3. SSL TECHNOLOGY TRENDS
LED lighting products are evolving in a myriad of different directions. Here are a few examples:
- Increasing availability of hardwired, emergency TLEDs that meet UL 924. Naturaled, LEDVANCE, and Keystone are three examples of companies now offering these UL924-listed emergency TLEDs
- High output filament lamps are increasingly replacing HID lamps, as well as corn cobs
- Increasing use of non-isolated drivers due to their lower cost and higher efficacy
- Growth of cordless, rechargeable table and floor lamps, for both indoors and outdoors
4. SIMPLE OR NLC CONTROLS
Lighting controls have bi-furcated into very simple plug-n-play sensors that create luminaire level lighting controls (LLLC), or networked lighting control systems (NLC) that are feature rich and app-controlled. NLC continue to evolve. There is growth in wireless mesh NLCs, and a significant decline in
required gateways.
5. ADDITIONAL NETWORKED LIGHTING CONTROL (NLC) BENEFITS
Both energy and non-energy benefits of NLCs continue to expand:
- NLC-HVAC integration has enormous new potential to save significant HVAC energy.
- NLC can also aid with demand response.
- A recent Bluetooth NLC standard is improving interoperability.
6. NOVEL MATERIALS
Advances in novel materials are improving sustainability and performance. Here are a few examples:
- Research progress on downconverters that don’t use rare earth metals
- Fungus mycelium shades that look like concrete
- Alternative leathers are becoming commercially available
- Metamaterials more transparent than glass
- Nano film optics enable thin night vision lenses, as well as novel shaping of light distributions. 2D nanosheets being developed beyond graphene
- Seaweed bioplastic packaging is now available for lighting in time for California’s plastic packaging ban.
7. SMART(ER) BUILDING TECHNOLOGY
Artificial intelligence (AI) is increasing the capabilities of building management systems (BMS), building automation systems (BAS), and building information modeling systems (BIM). AI analyzes BIM data to prevent equipment breakdowns and extend equipment lifetimes.
8. BUILDING PERFORMANCE STANDARDS
Local and state building performance standards (BPS) are increasing mandates that large existing buildings reduce their energy use and/or carbon emissions. BPS drive energy and carbon benchmarking as well as deeper efficiency retrofits. Many municipalities with BPS are actively increasing their enforcement capabilities.

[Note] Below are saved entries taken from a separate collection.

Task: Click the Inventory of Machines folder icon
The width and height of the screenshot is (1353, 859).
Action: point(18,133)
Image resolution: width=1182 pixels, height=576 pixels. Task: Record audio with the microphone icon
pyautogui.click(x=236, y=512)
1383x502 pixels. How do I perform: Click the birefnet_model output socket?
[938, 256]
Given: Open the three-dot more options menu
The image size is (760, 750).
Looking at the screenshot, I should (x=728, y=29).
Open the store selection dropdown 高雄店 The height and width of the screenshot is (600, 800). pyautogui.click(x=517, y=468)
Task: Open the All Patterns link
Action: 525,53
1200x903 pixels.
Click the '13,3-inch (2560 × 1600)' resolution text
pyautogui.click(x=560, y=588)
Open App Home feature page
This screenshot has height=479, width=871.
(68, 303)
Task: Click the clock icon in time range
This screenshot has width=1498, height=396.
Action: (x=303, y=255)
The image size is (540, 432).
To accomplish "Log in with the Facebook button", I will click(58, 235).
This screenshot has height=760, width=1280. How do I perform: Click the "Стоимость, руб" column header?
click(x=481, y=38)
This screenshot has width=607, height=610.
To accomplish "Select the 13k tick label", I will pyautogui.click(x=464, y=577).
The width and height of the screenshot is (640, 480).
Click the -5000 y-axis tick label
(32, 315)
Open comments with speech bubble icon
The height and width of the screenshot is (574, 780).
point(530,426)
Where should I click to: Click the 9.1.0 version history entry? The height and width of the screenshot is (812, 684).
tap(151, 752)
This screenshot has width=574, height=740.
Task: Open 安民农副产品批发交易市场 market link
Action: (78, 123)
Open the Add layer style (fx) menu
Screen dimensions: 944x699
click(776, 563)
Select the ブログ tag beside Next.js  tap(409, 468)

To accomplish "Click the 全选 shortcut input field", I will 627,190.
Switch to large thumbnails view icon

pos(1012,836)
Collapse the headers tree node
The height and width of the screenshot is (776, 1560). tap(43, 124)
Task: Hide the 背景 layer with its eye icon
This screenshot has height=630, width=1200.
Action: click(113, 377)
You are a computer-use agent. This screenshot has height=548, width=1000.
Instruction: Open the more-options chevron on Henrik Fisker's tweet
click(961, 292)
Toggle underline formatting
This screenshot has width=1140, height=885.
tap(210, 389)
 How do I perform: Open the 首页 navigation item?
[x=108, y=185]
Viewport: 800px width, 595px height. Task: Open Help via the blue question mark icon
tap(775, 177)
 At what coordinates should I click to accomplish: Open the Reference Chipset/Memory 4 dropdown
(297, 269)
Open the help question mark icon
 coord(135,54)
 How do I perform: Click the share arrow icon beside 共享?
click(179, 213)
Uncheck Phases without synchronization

9. FIELD-SELECTABILITY EXPANDING
Field selectable wattage & CCT continues to expand. There are now luminaires that are 5-wattage & 5-CCT switchable, replacing up to 25 dedicated SKUs.
10. LIGHT + HEALTH
Circadian lighting is gradually gaining traction despite the lack of consensus on metrics. The American Lighting Association is launching a new program to certify and label residential circadian lighting. Beyond circadian lighting, research is advancing in the field of optogenetics that turn cellular activity on and off, with light.
11. M&A
There is increasing consolidation among distributors, reps, and manufacturers. If interest rates continue to decline, it will accelerate mergers & acquisitions in 2025.
12. Electricity costs are beginning to spike
Electricity rates are increasing quickly due to electrification, AI data centers, and reshoring of manufacturing. Retiring of fossil fuel generation and increasing renewable, intermittent generation is challenging grid operators. High electricity rates increase the ROI for lighting retrofits and NLC.
13. Indoor farming resurgence
Controlled environment agriculture (CEA) is making a comeback, after a collapse of many large vertical farm startups. However, greenhouses have significant advantages over vertical farms in the medium term, due to lower lighting energy costs.